Traveling the World One Haunted Celebration at a Time
Halloween may feel like the main character of spooky season — the Beyoncé of dress-up holidays — but the truth is, the rest of the world has also been out here celebrating ghosts, honoring the dearly departed, and eating alarming amounts of sugar long before plastic skeletons became standard home décor. Let’s take a highly academic, deeply mature tour of holidays that prove humans everywhere love two things: snacks and the afterlife.
First stop: Día de los Muertos (Day of the Dead) in Mexico.
This is not Halloween’s evil twin — more like its stylish older cousin with better cultural depth and cooler face paint. Instead of being scared of ghosts, families welcome their ancestors back for a visit with altars, candles, marigolds, and sugary skulls because… apparently when you’re dead you still crave dessert. It’s festive, it’s heartfelt, and there’s way less screaming than at haunted houses — unless you drop the sugar skull you spent two hours decorating.
Then there’s All Saints’ Day (November 1) and All Souls’ Day (November 2), celebrated in many Christian traditions. These days are like the formal business meeting following Halloween’s chaotic office party. Halloween: people dressed as inflatable dinosaurs eating fun-size Snickers. All Saints’ Day: “Let’s honor the saints with dignity.” Halloween: Boo! All Souls’ Day: “Let’s pray for Grandma.” Both are meaningful… just one comes with fewer plastic bats.
Now let’s time-travel back to the Celtic festival Samhain, the ancient OG of Halloween. Picture villagers lighting bonfires, wearing animal skins, and saying, “Hey, the veil between worlds is super thin tonight, maybe we shouldn’t wander outside alone?” Samhain was basically prehistoric Stranger Things — except the Upside Down mostly consisted of questionable cooking and goats with attitudes.
In Japan, there’s Obon, a beautiful summer festival where families honor ancestors with lanterns, dancing, and cleaning graves. It’s like tidying up because the spirits are coming over — and you really don’t want to hear ghost-grandma complain about the dust.

Next, the Hungry Ghost Festival celebrated in parts of China and Southeast Asia. The idea? Ghosts get hungry once a year and come to check what’s in your fridge. So people leave food and offerings out. This proves two eternal truths: 1) ghosts love snacks, and 2) hangry behavior transcends mortality.
Poland’s Zaduszki is a quieter evening of candlelit cemeteries, similar to honoring loved ones — more sentimental and less “guy in a werewolf mask hiding behind the mailbox.”
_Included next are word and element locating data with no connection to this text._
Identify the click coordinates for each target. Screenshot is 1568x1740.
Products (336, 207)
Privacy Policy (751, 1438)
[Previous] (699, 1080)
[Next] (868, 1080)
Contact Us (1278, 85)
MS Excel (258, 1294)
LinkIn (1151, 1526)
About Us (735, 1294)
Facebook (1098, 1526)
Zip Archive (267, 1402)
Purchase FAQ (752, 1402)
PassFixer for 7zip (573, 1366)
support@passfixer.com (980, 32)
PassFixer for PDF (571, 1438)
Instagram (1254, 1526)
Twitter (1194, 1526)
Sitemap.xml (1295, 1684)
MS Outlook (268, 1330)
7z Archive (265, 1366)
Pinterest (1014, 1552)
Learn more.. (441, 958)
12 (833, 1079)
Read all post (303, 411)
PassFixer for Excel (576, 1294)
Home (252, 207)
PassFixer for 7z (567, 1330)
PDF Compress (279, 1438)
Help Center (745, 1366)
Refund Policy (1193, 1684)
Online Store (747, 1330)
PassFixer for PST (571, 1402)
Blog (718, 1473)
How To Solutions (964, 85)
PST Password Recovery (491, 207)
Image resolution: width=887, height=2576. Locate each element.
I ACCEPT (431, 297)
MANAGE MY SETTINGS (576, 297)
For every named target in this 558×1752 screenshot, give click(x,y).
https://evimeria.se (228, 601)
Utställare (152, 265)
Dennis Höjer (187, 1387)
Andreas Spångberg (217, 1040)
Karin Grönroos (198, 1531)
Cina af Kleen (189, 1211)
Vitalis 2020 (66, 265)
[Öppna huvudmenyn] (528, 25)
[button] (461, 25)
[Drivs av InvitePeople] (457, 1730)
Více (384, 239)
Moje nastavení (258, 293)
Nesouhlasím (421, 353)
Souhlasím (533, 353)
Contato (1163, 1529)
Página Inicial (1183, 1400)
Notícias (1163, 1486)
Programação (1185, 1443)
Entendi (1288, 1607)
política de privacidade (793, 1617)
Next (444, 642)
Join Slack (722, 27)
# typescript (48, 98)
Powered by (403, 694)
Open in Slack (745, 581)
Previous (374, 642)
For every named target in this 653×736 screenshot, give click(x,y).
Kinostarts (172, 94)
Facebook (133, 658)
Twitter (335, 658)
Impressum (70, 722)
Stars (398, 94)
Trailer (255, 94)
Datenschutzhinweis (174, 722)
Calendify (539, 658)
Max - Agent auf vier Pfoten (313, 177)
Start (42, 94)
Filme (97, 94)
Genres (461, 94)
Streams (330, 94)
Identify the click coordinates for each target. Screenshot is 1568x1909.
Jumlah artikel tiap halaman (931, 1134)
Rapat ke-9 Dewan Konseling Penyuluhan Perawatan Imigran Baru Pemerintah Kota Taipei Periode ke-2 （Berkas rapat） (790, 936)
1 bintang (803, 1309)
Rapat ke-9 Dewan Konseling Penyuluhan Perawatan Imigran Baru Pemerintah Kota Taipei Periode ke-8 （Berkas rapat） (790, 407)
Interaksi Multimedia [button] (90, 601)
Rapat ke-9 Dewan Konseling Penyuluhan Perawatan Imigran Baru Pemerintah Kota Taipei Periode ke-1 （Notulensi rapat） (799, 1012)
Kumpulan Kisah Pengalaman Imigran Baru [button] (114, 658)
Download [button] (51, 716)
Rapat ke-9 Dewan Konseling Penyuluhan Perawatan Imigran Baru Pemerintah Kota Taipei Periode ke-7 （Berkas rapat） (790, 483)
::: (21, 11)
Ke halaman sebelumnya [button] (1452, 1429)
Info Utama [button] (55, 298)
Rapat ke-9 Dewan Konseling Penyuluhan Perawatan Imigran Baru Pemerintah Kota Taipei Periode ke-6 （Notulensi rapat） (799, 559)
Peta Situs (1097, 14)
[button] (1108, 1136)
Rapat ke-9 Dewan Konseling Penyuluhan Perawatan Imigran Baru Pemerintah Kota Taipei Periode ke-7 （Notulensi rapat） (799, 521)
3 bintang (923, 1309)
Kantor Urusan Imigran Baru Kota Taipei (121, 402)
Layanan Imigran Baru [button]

And in Nepal, Gai Jatra involves honoring the departed with… a parade of cows. Yes. Cows. They guide souls into the afterlife. If that isn’t the cutest GPS ever invented, I don’t know what is.
Even the Philippines joins the party with Undas — families gather in cemeteries, clean tombs, picnic, and reminisce. It’s like a giant family reunion, except the hosts are chilling underground.
So what have we learned? Around the planet, humans share a universal truth: we love celebrating the mystery of life and death with costumes, candles, carbs, and occasionally cows. Halloween isn’t alone — it’s part of a global ghost-loving family. And honestly? The more holidays that let us dress up, eat treats, and hang out with loved ones (living or otherwise), the better.
Because whether you call it Halloween, Día de los Muertos, Samhain, or “Please Stop Eating the Candy Until November,” one thing remains eternal:
Spirits show up… and so do the snacks.